Hexagram Thirty-three shows that knowing when to act and when not to act is the key to success. Sincerity is secondary to timing in this situation.
The first line, yin, shows possible danger at the end of a long project. Take no further action now, for getting out of the way is the best way to avoid trouble.
In the second line, yin, success comes through maintaining a strong will. One's strength must be like a leather thong made from the hide of a yellow ox.
The third line, yang, shows one who is bound to distress, granting him/herself no mercy. This person would not treat anyone else so severely. Being more lenient toward oneself will bring good fortune.
The fourth line, yang, shows a powerful person who reluctantly quits working for the day. This is correct and will bring good fortune. A lesser person would not grant him/herself the luxury.
The fifth line, yang, shows a great person who happily ends the day's work. This decision is made with sincerity when the timing is right.
The sixth line, yang, shows a noble person ending the day's work in a gracious, upright manner. Their self-assurance will bring satisfaction and time to relax.

> **TASK SET**:
[1] Please list every phrase in the Hexagram Thirty-three description that takes the form "a ___ person."
[2] Write the next part of the Hexagram Thirty-three description, picking up after its final sentence.

> **DATASET CONTENT**:
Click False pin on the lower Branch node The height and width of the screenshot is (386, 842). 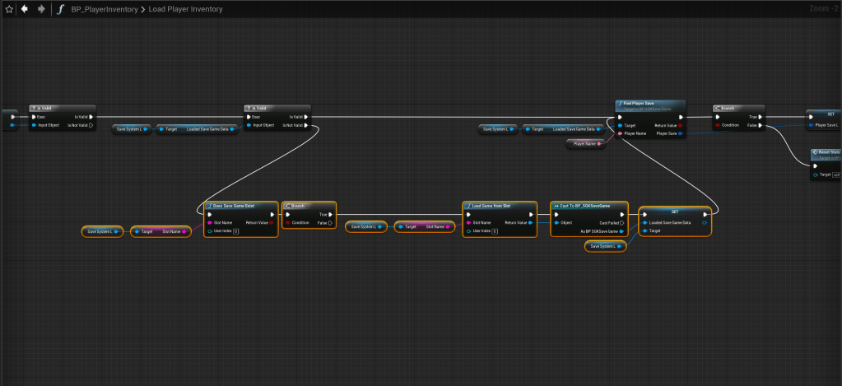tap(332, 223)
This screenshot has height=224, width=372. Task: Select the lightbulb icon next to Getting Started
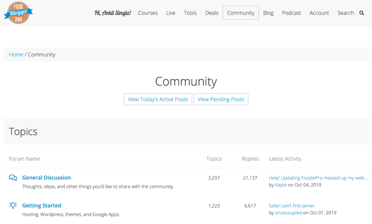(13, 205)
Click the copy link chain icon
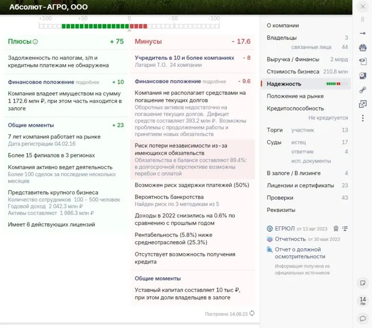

> **RESULTS OF THE EXERCISE**:
[1]
a powerful person
a lesser person
a great person
a noble person

[2]
Hexagram Thirty-three Commentary
This hexagram returns to the them of inner balance, knowing when to act and when to stop. Timing is everything, and developing an inner sense of timing is better than trying to second guess when to act and when to quit.
The first line, yin, offers the metaphor of danger at the end of a long project. There is often much more to do, but we may pressure ourselves to wrap it up. This line warns against trying to hurry the ending through over-work. If there's more to do, the line recommends, "Take no further action now, for getting out of the way is the best way to avoid trouble." Instead of stressing, step away, and come back to manage the last details with a fresh mind.
The second line, yin, says the subject must maintain a strong will, even if they take a break from a situation. The line says the will must have the strength of leather "made from the hide of a yellow ox."
The third line, yang, criticizes overwork. It says it is wrong for someone to work out of distress, "granting him/herself no mercy." This person would never treat others with such cruelty, so the line recommends "being more lenient toward oneself."
The fourth line, yang, elaborates on the theme of overworking. The line says it is correct to call it a day at the correct time and relax. Even if quitting for the day reluctantly, "A lesser person would not grant him/herself the luxury."
The fifth line, yang, elaborates further on this point. While the person in the fourth line ends the work day "reluctantly," the subject of the fifth line "happily ends the day's work." This is correct because the person works sincerely with a strong will, and the timing is right.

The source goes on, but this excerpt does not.